■ WHAT THE EXERCISE ASKS
Your answer should consist of every line from the records that holds the string "agent".

■ SUPPLIED MATERIAL
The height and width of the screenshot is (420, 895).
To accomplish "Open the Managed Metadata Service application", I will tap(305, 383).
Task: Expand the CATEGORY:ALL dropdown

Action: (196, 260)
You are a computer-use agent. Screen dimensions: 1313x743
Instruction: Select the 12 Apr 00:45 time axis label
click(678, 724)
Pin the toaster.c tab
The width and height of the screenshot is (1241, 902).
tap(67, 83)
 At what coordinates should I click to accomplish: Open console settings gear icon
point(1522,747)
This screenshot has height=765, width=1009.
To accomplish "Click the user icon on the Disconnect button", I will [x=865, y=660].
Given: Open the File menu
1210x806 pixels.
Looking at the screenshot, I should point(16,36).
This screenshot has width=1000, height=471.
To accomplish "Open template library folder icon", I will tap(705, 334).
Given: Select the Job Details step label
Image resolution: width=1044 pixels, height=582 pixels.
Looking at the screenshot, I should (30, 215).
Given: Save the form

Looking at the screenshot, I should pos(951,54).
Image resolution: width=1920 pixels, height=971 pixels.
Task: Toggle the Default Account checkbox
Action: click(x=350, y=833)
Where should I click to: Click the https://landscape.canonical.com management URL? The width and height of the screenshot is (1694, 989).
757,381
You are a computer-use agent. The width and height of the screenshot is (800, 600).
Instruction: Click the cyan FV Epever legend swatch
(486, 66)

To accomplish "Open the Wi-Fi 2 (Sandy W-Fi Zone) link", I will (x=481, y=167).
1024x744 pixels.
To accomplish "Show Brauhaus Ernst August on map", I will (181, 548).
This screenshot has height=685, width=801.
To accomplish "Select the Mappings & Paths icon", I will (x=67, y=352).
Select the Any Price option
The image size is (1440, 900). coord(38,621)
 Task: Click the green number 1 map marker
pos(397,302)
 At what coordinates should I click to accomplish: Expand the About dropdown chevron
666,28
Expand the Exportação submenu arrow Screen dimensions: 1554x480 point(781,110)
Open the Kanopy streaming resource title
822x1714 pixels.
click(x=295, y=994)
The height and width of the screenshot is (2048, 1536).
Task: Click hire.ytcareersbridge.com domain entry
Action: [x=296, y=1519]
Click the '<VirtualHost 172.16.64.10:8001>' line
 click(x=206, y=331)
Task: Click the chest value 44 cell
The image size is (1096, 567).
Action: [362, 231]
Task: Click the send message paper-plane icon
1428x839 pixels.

■ SOLUTION
You are a computer-use agent. Screen dimensions: 1313x743
You are a computer-use agent. The width and height of the screenshot is (800, 600).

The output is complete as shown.